第二十四話 親子と共に村の外へ

 馬を走らせるヒイラギは、東に行くにつれて酷くなる争乱の跡に、顔をしかめていく。

 自分が知らないところでどれだけの命が失われたのだろうかと、手綱たづなを握る手に力が入る。

 

 ヒイラギは自分の思想を相手に押し付けるつもりは、もうなかった。

 ただ、命を奪うことを主な活動内容にする傭兵部門と暗殺部門に、多少なりとも思うことはあった。

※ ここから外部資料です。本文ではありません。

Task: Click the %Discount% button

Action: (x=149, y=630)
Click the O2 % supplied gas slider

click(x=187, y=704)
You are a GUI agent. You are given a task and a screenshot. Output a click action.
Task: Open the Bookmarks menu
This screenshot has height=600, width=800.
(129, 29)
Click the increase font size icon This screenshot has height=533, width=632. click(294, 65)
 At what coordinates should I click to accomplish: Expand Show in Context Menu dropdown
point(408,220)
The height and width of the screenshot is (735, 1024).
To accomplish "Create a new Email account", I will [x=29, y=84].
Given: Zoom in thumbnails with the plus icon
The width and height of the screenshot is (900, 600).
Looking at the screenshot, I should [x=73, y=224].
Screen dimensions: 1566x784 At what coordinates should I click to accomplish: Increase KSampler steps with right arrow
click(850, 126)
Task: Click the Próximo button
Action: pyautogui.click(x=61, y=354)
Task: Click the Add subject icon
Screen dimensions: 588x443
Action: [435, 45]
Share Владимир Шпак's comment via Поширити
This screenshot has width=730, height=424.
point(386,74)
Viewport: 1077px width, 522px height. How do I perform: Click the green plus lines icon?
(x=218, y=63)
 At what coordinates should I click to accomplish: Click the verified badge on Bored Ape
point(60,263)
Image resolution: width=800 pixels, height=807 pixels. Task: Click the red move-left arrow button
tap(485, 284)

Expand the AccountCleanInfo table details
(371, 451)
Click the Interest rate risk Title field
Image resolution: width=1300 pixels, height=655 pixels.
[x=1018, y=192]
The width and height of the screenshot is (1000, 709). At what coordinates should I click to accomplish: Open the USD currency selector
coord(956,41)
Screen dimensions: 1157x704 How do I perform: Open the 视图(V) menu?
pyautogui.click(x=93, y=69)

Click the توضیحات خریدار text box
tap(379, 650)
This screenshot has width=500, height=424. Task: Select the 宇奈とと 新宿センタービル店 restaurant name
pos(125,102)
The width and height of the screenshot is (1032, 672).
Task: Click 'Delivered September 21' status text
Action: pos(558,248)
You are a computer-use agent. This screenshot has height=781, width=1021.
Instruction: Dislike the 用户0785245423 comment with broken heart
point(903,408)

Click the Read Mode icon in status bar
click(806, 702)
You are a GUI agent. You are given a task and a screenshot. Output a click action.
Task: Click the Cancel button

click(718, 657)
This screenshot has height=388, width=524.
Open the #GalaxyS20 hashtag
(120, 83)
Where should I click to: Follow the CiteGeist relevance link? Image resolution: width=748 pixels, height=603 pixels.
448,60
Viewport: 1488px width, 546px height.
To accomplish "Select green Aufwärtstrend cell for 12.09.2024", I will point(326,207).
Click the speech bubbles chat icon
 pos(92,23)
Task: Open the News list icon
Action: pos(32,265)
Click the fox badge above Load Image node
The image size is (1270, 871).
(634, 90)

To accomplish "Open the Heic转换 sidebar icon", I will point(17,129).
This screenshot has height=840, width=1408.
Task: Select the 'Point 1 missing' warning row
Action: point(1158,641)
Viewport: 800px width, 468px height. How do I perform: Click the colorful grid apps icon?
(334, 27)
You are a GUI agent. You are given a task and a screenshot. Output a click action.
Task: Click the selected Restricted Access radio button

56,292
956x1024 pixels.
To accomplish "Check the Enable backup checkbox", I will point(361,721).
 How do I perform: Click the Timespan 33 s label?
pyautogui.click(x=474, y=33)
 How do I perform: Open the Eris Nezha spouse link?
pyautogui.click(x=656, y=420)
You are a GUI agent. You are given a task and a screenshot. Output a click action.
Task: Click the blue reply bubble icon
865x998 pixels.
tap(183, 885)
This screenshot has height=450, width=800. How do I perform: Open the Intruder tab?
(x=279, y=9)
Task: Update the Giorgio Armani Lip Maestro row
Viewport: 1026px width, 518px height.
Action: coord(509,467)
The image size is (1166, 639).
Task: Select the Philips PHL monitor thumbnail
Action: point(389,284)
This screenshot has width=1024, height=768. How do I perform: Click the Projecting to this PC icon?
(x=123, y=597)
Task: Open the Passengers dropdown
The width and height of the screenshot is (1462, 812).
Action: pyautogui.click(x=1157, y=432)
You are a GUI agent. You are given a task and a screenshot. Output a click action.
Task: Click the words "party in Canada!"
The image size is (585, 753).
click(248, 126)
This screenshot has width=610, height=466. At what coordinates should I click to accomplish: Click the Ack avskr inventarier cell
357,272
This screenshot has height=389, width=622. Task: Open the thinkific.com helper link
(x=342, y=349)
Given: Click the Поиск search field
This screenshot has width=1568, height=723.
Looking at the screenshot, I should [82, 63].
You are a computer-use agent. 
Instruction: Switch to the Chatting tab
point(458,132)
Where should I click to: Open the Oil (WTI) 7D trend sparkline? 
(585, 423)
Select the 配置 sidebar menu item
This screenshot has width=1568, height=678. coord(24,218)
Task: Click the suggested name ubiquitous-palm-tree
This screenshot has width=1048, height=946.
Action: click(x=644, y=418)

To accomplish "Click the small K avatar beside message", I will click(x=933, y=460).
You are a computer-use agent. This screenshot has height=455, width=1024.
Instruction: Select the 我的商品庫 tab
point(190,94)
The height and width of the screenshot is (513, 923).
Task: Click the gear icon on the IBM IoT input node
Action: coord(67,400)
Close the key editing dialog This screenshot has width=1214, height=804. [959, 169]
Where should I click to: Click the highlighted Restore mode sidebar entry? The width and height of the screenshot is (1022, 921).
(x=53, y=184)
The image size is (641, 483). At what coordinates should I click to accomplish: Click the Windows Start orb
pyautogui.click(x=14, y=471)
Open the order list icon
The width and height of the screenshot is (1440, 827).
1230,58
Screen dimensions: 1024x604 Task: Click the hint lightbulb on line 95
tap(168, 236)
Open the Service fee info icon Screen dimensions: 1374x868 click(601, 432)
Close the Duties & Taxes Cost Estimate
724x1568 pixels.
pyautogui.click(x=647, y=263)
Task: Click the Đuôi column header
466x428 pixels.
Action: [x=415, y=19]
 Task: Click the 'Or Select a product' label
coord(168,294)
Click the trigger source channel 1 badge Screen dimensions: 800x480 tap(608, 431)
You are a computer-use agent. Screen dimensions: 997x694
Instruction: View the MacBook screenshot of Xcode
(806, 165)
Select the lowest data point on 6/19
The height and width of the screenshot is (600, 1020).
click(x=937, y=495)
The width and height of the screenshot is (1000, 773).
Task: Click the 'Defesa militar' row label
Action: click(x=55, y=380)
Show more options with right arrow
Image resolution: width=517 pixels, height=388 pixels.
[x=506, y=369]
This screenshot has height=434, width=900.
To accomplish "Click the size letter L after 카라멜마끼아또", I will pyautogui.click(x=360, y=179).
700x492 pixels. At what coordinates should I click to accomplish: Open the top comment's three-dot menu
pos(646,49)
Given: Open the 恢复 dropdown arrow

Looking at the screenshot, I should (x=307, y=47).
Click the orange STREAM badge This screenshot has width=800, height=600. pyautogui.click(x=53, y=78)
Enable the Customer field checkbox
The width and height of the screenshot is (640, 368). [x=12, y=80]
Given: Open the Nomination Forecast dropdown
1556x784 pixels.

「平定するって聞いていたけど、もう少し穏便な方法はないのか……!」


 口にしたのはただの理想だ。

 それを実現できるだけの実力はまだなく、妄想にすぎない。

 だからこそ初依頼の日から覚悟を決め、鍛錬を重ねて、命を守ってきた。

 

 今では、森林鬼ごっこで無理に鍛えられた聴覚と触覚を、負担なく使いこなせるようになった。

 ナーランに教えてもらった体の使い方を自分のものにして持久力がかなり向上した。

 課題だった攻撃能力についても、相手の腱を狙うことで致命傷を避けつつも打撃を与えられるようにした。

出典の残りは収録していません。